Summary: A randomized pilot study comparing heated humidified high-flow nasal cannulae with NIPPV for RDS
Topic: Primary Support – NICU
Kugelman, A, Riskin, A, Said, W, et al. A randomized pilot study comparing heated humidified high-flow nasal cannulae with NIPPV for RDS. Pediatr Pulmonology, 2015; 50(6): 576-583.
Dr. Kugelman and colleagues evaluated the efficacy of Vapotherm high velocity therapy against nasal intermittent positive pressure ventilation (NIPPV) as a primary support modality (not following extubation) in preterm infants. They hypothesized that both modalities give a comparable level of support and studied infants <35 weeks gestation but >1,000g. High velocity therapy was administered with flows up to 5 L/min using Vapotherm nasal prongs such that the prongs were no larger than ½ the diameter of the nares. NIPPV is a bi-level pressure support provided to infants via nasal interface, similar to non-invasive ventilation in adults provided by way of a mask. The primary outcome for this trial was the need for intubation, with secondary outcomes related to clinical features during therapy and relevant clinical outcomes. Among 76 infants with comparable characteristics, 38 in each group, the need for endotracheal intubation was not different (high velocity therapy = 29% vs. NIPPV = 34%, p = 0.80). Among infants who were intubated, arterial CO2 tension was higher (64.0 vs. 48.9 mmHg, P = 0.01), and arterial pH was lower (7.21 vs. 7.28, P = 0.04) prior to mechanical ventilation on NIPPV versus high velocity therapy, demonstrating a more pronounced ventilation effect for high velocity therapy. There was no difference in clinical outcomes including air leak, nasal trauma, and development of chronic lung disease. The time to end nasal support was longer for high velocity therapy compared to NIPPV (2 vs 4 days; p = 0.006), but with no difference in length of stay.

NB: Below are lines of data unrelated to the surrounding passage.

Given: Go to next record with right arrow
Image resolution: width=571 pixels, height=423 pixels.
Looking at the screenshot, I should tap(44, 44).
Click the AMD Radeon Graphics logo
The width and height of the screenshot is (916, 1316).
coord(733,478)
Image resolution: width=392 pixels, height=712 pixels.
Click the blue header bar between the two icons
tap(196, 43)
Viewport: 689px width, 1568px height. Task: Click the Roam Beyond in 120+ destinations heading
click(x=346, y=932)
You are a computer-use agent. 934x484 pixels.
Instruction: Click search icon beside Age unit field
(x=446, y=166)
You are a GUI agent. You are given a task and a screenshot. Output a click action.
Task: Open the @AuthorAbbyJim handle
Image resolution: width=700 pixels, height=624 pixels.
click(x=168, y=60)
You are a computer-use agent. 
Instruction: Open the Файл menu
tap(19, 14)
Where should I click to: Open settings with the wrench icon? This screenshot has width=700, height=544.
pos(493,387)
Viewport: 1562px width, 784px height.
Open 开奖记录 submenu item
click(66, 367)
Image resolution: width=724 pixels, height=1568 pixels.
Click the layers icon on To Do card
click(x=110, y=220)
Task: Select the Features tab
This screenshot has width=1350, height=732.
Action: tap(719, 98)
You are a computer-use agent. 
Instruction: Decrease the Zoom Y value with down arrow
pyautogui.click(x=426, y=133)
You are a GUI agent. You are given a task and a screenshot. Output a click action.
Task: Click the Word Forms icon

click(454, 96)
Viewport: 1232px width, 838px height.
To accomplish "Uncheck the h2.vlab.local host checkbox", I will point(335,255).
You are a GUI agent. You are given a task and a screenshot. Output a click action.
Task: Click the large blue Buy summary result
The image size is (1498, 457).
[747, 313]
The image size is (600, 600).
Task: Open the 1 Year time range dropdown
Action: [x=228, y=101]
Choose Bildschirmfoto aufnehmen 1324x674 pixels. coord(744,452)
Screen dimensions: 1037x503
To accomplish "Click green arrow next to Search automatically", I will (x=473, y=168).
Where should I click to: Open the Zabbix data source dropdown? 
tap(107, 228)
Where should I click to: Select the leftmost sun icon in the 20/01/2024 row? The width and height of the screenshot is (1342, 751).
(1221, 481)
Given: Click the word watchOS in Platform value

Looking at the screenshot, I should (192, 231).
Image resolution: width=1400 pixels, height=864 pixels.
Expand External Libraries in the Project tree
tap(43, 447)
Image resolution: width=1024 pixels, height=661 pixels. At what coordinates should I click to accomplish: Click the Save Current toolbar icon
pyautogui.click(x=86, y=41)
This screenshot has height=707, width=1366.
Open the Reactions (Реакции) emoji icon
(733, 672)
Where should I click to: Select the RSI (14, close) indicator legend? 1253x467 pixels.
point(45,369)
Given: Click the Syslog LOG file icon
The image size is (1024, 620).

The study limitations are that the mode of support assignment could not be blinded to the medical team; however, objective failure criteria and management protocols were used to reduce the possibility of a bias that this might have caused. In addition, this was a pilot study, as high velocity therapy was never used before as initial therapy of respiratory distress syndrome (RDS). The authors based the power calculation on a previous study, but the actual rate of intubation in the current study was lower. Thus, the authors note it is possible that the study was underpowered. The sample size of the study population may not have been large enough to completely rule out a beneficial effect of either mode of nasal support. The study was powered for superiority, but equivalence was found. The study was limited to infants > 1,000 g for safety reasons. Thus, there was a small sample size for infants < 1,500 g , so the study results in these infants should be interpreted with caution. In addition, the safety conclusions should be taken with caution as the study did not have sufficient statistical power to detect differences in relatively infrequent complications such as air leak, necrotizing enterocolitis, patent ductus arteriosus intraventricular hemorrhage.
The authors conclude that high velocity therapy may be as effective as NIPPV in preventing endotracheal ventilation in the initial treatment of RDS in premature infants <35 weeks GA and with BW >1,000g, and found that the rates of neonatal morbidities were comparable in both modes of non-invasive respiratory support. The authors discuss that the difference in length of time on nasal support could be related to the perception of the therapy. They state, “Infants on NIPPV are perceived to be “ventilated” and may be weaned more aggressively to avoid nasal trauma and discomfort (a possible bias for the different length of non-invasive respiratory support).” The authors note that the pilot study provides the basis for further, larger prospective, randomized trials before it can be concluded that high velocity therapy is safe and can serve as primary mode of non-invasive respiratory support in premature infants with RDS.